The bank is now generating 40% of its business through mortgage advisers, BNZ chief financial officer Adrienne Duarte says.
In the 12 months to September 30 the bank wrote $1.8 billion through advisers.
While it started with NZFSG and Loan Market it now has accreditation agreements with Mortgage Link, Kepa, Global Financial Services and Mortgage Express.
The Mortgage Supply Company has indicated that it expects o get accredited soon.
DTI ratios have unintended consquences
Duarte indicated BNZ wasn’t overly keen on the Reserve Bank’s idea of introducing debt-to-income ratios as another way of slowing the housing market.
She says the problem is an affordability issue rather than an LVR one.
While tools like the DTI ratios have a place, banks are already assessing lenders on their ability to service and repay loans.
“We already have rules in place,” she says. “(DTI) doesn’t change the fundamental, underlying issue which is excess demand.”
She says policies, such as DTI ratios, all have unintended consequences.
BNZ chief executive Anthony Healy says, in the results announcement: “Housing affordability continues to be an issue, and as long as migration and supply are key factors the recent loan-to-value restrictions will only have a short term effect.

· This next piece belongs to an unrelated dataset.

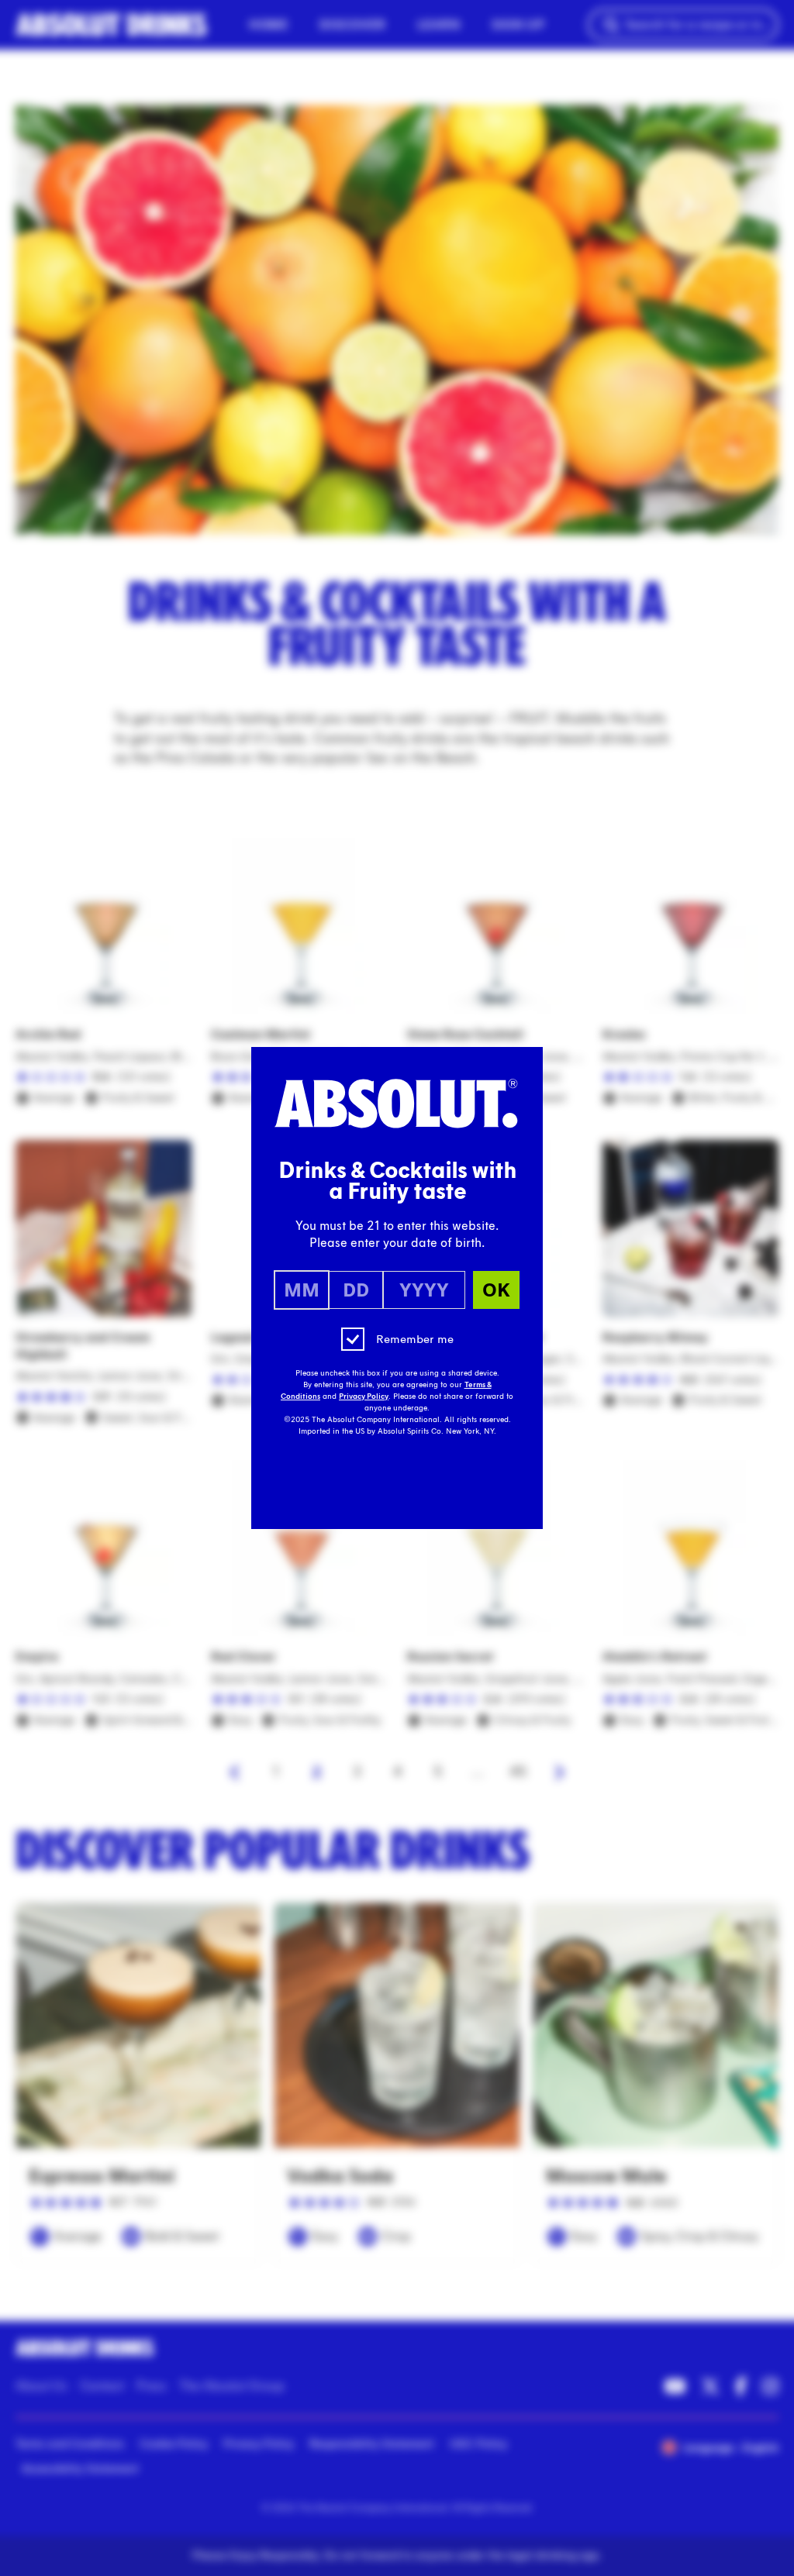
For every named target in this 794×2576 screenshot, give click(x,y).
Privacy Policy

Like all banks, we anticipate that there will be increased pressure on lending margins in the coming months which will influence interest rates.”
Digital advance
BNZ is pushing its digital capabilities and says it has migrated 500,000 customers to a new online banking platform, and in doing so rationalised thousands of accounts and products.
“We encourage our customers to increase their home loan payments through internet banking, and we have a compelling new feature that shows how a small repayment reduces the term and the interest paid.
“Since launching this feature, around 1,600 customers have already cut 7,000 years off their home loans,” BNZ chief executive Anthony Healy says.
While funding remains a key issue for all banks, BNZ says its Core Funding Ratio sits at 86.07%, which is well in excess of the Reserve Bank’s minimum requirement of 75%.
The results
Duarte described BNZ’s results as “pleasing” in what is a very competitive and difficult environment.
BNZ reported a 3.4% decline in cash earnings to $933 million in the 12 months ended September 30, with a relatively flat performance from its dominant banking unit as net interest margins were squeezed 14 basis points to 2.19%
Most of the contraction, 7 basis points, in its net interest income came from the funding side and the lending margins contracted two basis points.
BNZ's loan book grew 9% to $74.38 billion, while customer deposits were up 10% to $51.48 billion.
Durate says the bank had a strong second half.
- Charges for bad and doubtful debts decreased by $9 million or 6.7%. Lower specific provisions broadly reflected the strength of economic conditions. This was partly offset by higher general provisions, being mainly due to the dairy sector downturn in the first half.
- Average customer deposits increased by $3.7 billion or 8.2% with spot balances growing by $4.7 billion.
- Average lending volumes increased by $5 billion or 7.6% with spot balances growing by $6.1 billion. Average housing volumes increased by $2.1 billion or 6.6% and business lending by $3.0 billion or 9.2%.